# [Task directions]
The answer is to be an exact copy of the lines below running from the line with "Viewport: 518px width, 399px" down to the line with "Task: Select step 6 Start your test text", both ends included, and nothing more.

BEGIN Record extracts

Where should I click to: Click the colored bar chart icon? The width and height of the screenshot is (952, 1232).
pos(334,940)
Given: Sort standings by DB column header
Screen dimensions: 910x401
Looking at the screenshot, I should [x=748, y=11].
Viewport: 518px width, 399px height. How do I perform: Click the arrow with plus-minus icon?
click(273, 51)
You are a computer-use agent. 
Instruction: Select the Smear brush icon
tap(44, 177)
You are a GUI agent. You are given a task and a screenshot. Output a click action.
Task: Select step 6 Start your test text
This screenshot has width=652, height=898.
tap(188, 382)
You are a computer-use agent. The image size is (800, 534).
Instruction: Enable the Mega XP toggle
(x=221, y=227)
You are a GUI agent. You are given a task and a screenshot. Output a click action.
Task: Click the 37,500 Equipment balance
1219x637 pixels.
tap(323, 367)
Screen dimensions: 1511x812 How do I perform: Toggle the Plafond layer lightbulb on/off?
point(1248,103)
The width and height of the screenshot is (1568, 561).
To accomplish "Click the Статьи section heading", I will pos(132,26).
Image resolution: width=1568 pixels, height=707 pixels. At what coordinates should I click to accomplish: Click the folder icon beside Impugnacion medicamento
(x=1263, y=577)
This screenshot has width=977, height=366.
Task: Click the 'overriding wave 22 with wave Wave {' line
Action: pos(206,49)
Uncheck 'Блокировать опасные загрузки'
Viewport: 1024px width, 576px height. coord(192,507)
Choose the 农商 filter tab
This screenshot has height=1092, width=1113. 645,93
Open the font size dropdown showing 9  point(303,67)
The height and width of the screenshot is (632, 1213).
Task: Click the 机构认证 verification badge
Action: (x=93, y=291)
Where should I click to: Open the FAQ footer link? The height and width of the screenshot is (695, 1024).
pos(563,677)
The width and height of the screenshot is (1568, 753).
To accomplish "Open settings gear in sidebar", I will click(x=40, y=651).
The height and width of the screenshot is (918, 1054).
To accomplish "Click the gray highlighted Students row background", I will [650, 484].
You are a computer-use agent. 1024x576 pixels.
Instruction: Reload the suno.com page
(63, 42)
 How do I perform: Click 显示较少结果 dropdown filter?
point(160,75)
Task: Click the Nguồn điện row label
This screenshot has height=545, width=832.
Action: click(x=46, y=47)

END Record extracts

# [Exercise solution]
Viewport: 518px width, 399px height. How do I perform: Click the arrow with plus-minus icon?
click(273, 51)
You are a computer-use agent. 
Instruction: Select the Smear brush icon
tap(44, 177)
You are a GUI agent. You are given a task and a screenshot. Output a click action.
Task: Select step 6 Start your test text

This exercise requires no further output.